# Task
If a line in the data has the string "agent", please show it.

▼

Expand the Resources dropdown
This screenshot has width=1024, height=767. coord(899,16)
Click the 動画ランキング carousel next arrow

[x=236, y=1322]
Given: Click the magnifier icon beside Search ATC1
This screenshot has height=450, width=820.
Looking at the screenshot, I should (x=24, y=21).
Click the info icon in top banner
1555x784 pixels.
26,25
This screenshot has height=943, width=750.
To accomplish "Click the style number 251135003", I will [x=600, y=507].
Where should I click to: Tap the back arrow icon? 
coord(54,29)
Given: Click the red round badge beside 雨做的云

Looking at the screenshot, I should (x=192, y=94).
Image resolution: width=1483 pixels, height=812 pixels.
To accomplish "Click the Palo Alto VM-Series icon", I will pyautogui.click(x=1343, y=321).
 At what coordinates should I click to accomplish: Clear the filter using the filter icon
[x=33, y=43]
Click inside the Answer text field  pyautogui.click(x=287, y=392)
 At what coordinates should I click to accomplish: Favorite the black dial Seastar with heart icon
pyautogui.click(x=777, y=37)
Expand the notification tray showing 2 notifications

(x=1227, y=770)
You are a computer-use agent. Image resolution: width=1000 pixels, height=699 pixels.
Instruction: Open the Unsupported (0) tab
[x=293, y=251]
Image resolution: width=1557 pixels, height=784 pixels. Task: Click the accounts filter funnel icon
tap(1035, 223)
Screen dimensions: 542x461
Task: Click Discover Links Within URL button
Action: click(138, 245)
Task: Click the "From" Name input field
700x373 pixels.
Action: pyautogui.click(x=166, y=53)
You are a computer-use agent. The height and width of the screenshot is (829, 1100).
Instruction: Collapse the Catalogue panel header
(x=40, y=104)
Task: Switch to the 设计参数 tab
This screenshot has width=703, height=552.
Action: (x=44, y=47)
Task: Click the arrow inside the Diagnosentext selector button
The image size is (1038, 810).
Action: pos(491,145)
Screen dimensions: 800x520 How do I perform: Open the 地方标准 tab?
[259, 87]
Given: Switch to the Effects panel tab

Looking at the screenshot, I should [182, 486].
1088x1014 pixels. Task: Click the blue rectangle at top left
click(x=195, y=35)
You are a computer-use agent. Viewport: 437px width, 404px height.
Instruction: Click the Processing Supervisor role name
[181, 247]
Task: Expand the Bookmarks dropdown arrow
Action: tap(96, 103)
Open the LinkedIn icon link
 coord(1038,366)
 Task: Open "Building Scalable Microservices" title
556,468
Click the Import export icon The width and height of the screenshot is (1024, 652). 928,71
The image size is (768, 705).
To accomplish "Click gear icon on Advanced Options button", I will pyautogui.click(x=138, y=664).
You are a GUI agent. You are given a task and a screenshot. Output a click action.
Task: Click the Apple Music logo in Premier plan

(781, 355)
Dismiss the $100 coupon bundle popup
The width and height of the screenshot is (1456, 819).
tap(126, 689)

▲

# Task answer
You are a computer-use agent. Image resolution: width=1000 pixels, height=699 pixels.
You are a computer-use agent. The height and width of the screenshot is (829, 1100).
You are a computer-use agent. Viewport: 437px width, 404px height.
You are a GUI agent. You are given a task and a screenshot. Output a click action.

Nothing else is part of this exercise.